The judge, Col. Tara Osborn, refused to allow Hasan to argue "defense of others," a claim that he carried out the shootings to protect the Afghan Taliban and its leaders from U.S. soldiers.

The judge barred Hasan from pleading guilty at the start of the court-martial. Under military law, defendants cannot enter guilty pleas in capital punishment cases.

But in recent weeks, he has leaked documents through his civilian attorney to The New York Times and Fox News that appear to offer a glimpse of Hasan's purported justification for carrying out the attack.

Among the documents was a mental health evaluation conducted by a military panel to determine whether Hasan was fit to stand trial.

"I don't think what I did was wrong because it was for the greater cause of helping my Muslim brothers," he told the panel, according to pages of the report published by The New York Times.

Hasan's defense strategy

Witness after witness pointed to the wheelchair-bound Hasan, identifying him as the gunman.

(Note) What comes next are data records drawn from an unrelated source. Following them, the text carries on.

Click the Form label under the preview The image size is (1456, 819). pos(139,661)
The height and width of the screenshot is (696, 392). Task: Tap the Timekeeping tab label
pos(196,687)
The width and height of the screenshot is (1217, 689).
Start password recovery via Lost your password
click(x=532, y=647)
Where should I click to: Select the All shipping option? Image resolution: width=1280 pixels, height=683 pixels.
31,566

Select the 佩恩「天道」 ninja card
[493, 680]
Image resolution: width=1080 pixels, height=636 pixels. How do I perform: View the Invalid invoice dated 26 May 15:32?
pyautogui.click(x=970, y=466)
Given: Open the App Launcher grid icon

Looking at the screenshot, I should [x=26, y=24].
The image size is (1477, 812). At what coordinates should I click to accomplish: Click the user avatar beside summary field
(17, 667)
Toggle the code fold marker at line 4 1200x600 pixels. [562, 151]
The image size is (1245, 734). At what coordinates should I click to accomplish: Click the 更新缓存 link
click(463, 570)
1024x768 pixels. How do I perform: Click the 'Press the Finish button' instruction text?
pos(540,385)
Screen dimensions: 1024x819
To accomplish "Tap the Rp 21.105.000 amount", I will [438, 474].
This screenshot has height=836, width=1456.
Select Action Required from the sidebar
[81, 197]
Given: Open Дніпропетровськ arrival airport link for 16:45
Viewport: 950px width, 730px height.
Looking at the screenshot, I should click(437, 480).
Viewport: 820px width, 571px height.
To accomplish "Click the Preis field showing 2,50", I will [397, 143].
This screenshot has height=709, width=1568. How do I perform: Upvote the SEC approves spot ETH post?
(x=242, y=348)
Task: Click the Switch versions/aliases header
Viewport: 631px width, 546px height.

Throughout most of the testimony, Hasan has sat impassively and declined to question or challenge witness statements.

Much has been made of Hasan's defense or, as his stand-by attorneys have said, the lack of it. The judge declined a request by Hasan's attorneys to drop out of the case. The attorneys argued that Hasan was helping the prosecution put him to death.

There may be something to that claim.

In the mental health evaluation that Hasan released to The Times, he told the military panel: "I'm paraplegic and could be in jail for the rest of my life. However, if I died by lethal injection I would still be a martyr."